Problem to solve: Exact wording is needed for every line from the one holding "Viewport: 625px width, 500px" to the end of the records below; write those lines out and omit the pictures.

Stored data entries
--

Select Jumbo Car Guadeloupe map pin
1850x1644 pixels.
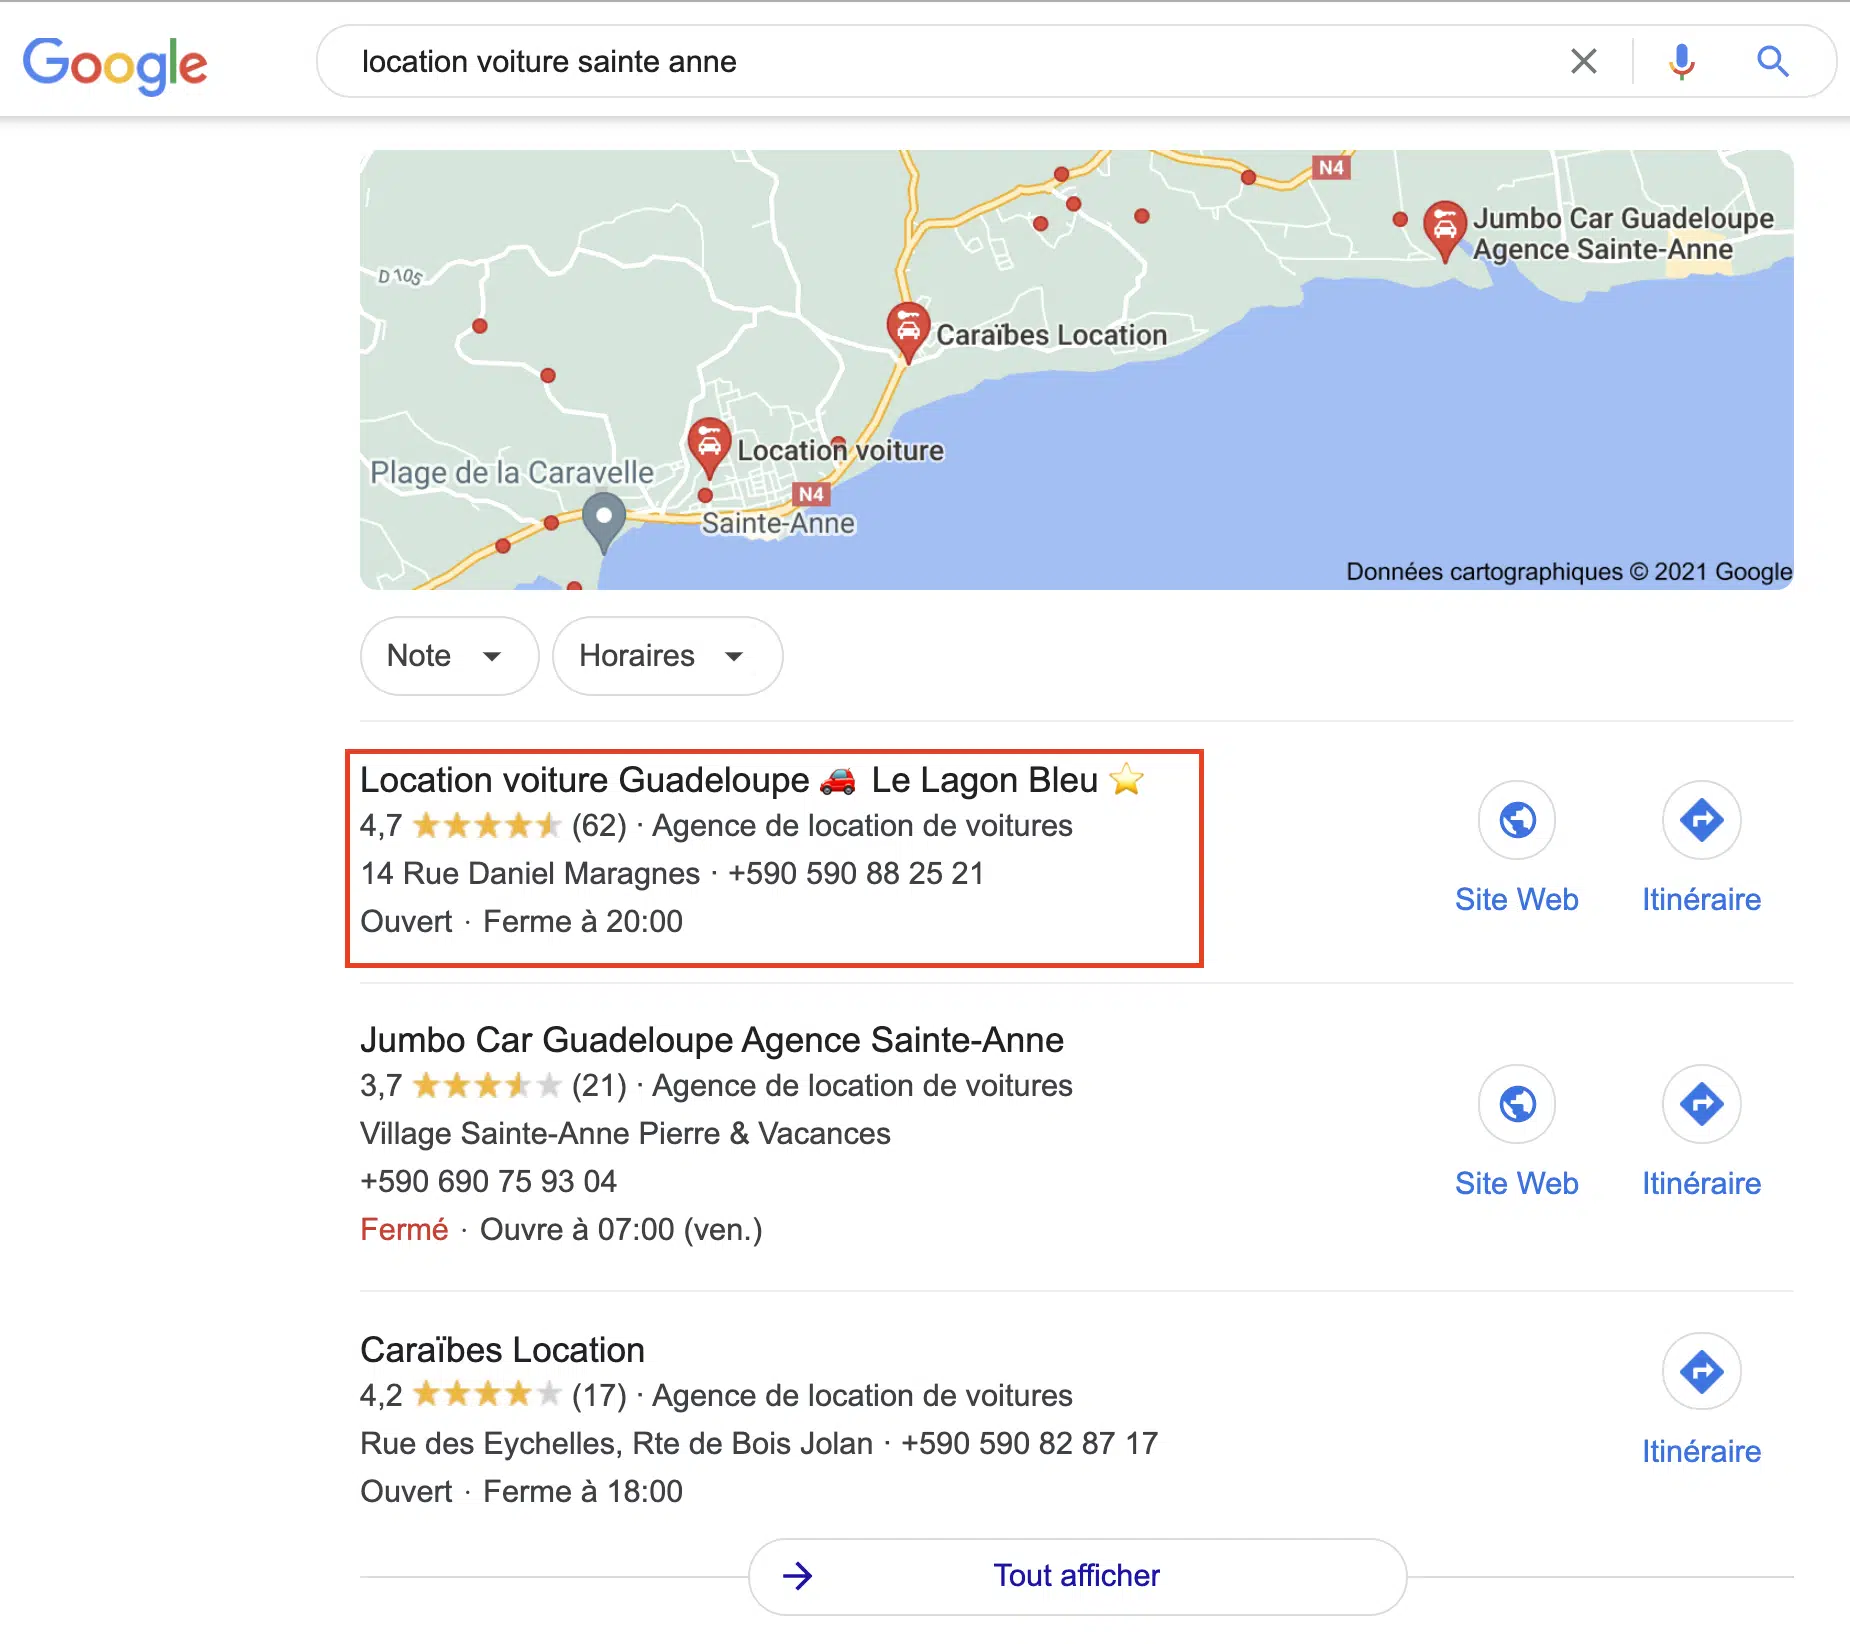(x=1445, y=230)
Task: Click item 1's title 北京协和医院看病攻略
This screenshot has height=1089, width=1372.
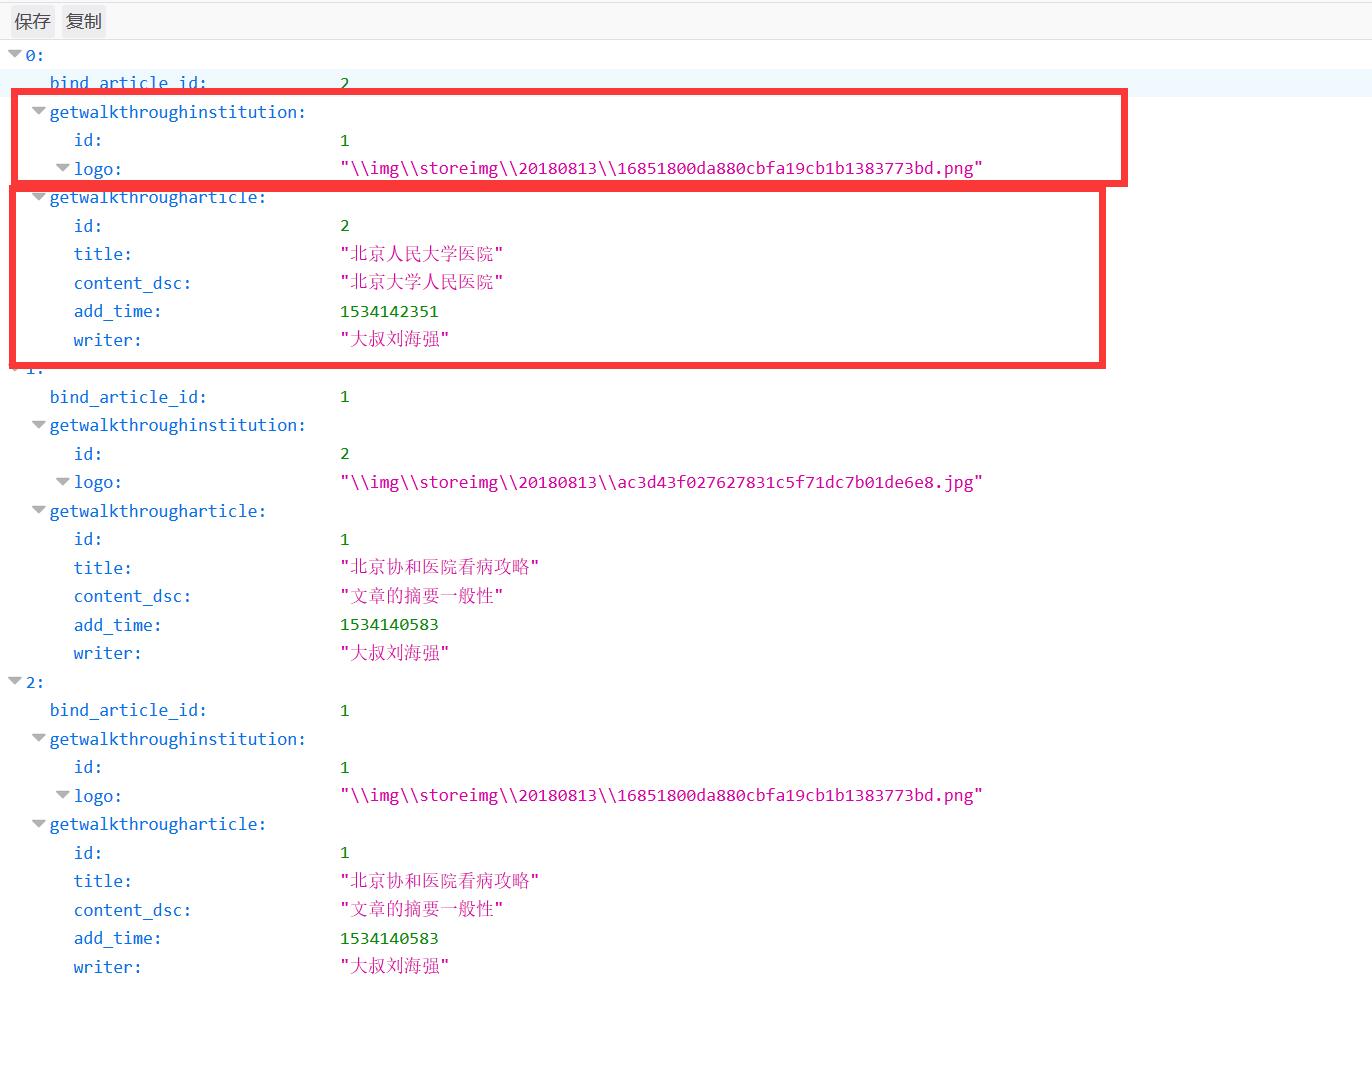Action: (x=439, y=567)
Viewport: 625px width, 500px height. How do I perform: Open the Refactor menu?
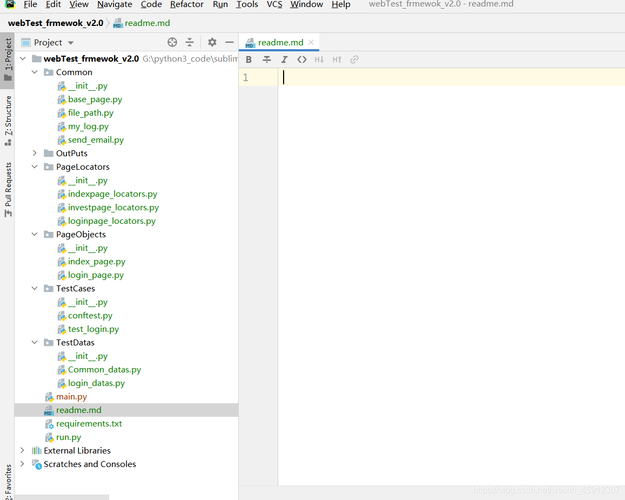coord(186,5)
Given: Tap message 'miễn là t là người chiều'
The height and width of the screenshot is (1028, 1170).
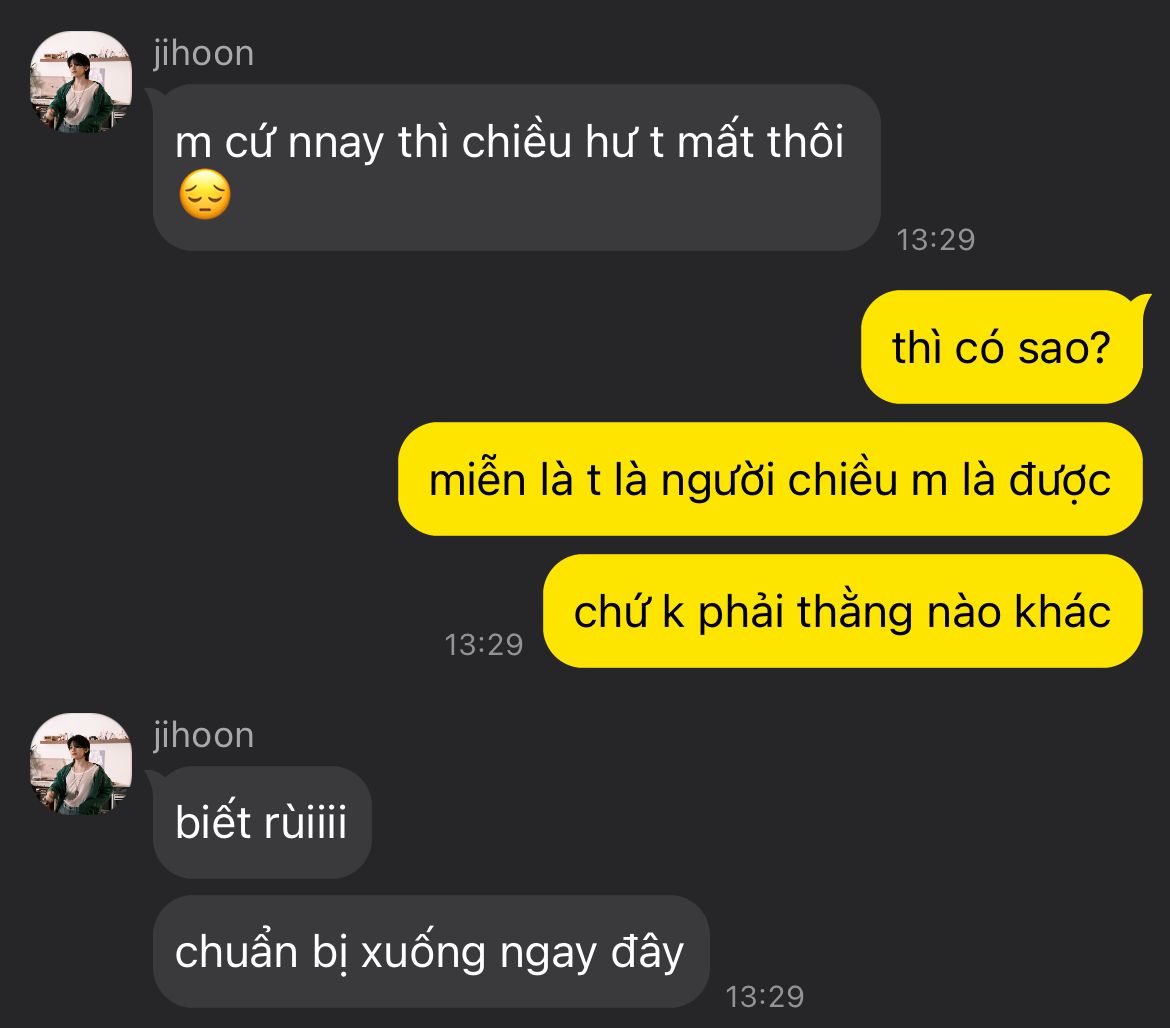Looking at the screenshot, I should coord(770,479).
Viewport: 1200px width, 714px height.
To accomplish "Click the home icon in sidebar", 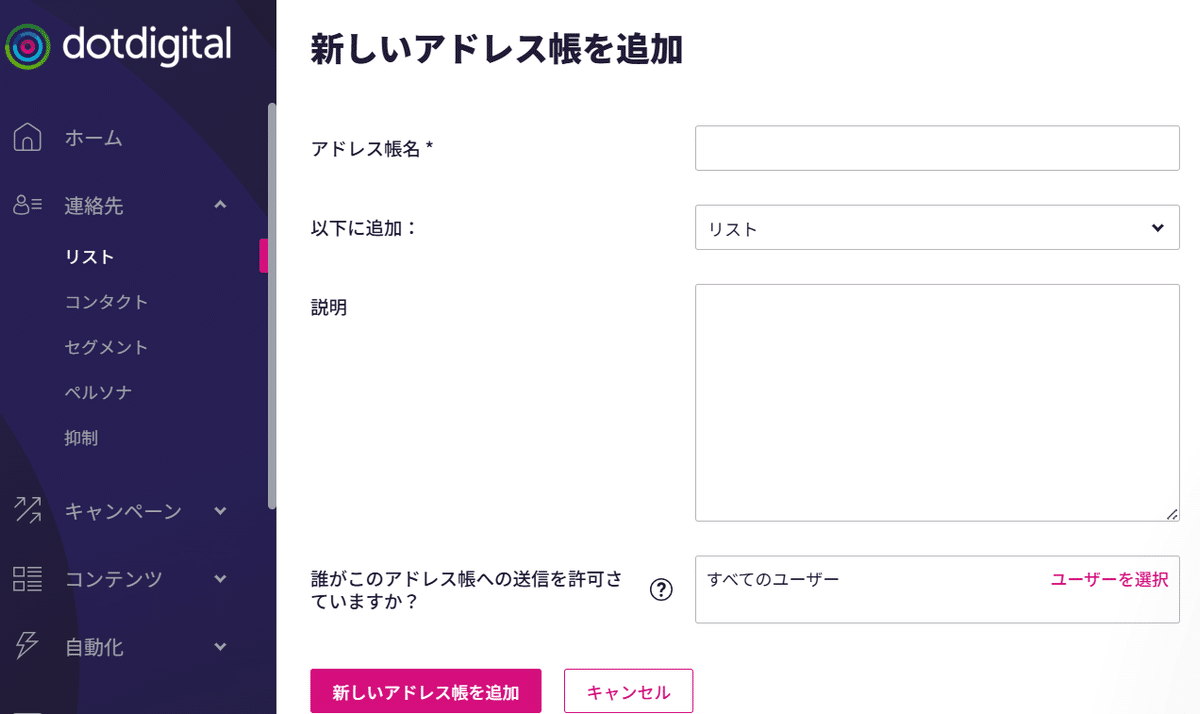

--

Task solution:
Viewport: 625px width, 500px height. How do I perform: Open the Refactor menu?
coord(186,5)
Given: Tap message 'miễn là t là người chiều'
The height and width of the screenshot is (1028, 1170).
Looking at the screenshot, I should coord(770,479).
Viewport: 1200px width, 714px height.
To accomplish "Click the home icon in sidebar", 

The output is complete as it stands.